Information shown »
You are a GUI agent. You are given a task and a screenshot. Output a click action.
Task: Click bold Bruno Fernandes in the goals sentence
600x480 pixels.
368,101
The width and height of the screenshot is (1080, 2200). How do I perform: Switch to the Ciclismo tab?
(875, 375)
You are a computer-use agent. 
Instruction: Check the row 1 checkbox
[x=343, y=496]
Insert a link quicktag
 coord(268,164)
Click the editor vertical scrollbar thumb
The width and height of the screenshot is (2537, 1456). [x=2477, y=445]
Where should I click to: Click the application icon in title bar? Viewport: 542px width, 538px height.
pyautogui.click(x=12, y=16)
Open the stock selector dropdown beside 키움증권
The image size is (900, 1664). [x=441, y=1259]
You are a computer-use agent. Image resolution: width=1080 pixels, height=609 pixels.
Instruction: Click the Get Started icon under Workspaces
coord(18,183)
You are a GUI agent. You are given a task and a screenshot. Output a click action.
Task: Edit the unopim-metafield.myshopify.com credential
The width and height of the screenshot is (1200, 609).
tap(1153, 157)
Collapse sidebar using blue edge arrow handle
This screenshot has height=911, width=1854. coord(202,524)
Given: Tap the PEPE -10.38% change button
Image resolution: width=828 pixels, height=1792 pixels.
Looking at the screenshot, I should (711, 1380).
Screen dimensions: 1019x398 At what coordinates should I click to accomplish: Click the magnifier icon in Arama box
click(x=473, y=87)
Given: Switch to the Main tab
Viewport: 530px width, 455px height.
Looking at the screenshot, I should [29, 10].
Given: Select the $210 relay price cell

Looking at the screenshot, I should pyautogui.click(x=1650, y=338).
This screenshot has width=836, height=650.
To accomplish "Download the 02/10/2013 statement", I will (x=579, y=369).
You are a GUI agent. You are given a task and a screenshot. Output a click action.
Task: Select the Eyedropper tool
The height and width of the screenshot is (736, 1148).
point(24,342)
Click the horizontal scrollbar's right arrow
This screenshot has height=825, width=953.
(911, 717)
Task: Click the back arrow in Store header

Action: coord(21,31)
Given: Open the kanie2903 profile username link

Work to complete » Please copy out the records word for word, starting with the line that contains "Given: Switch to the Main tab" and continuing through the final line of the records.

Final result »
Given: Switch to the Main tab
Viewport: 530px width, 455px height.
Looking at the screenshot, I should [29, 10].
Given: Select the $210 relay price cell

Looking at the screenshot, I should pyautogui.click(x=1650, y=338).
This screenshot has width=836, height=650.
To accomplish "Download the 02/10/2013 statement", I will (x=579, y=369).
You are a GUI agent. You are given a task and a screenshot. Output a click action.
Task: Select the Eyedropper tool
The height and width of the screenshot is (736, 1148).
point(24,342)
Click the horizontal scrollbar's right arrow
This screenshot has height=825, width=953.
(911, 717)
Task: Click the back arrow in Store header

Action: coord(21,31)
Given: Open the kanie2903 profile username link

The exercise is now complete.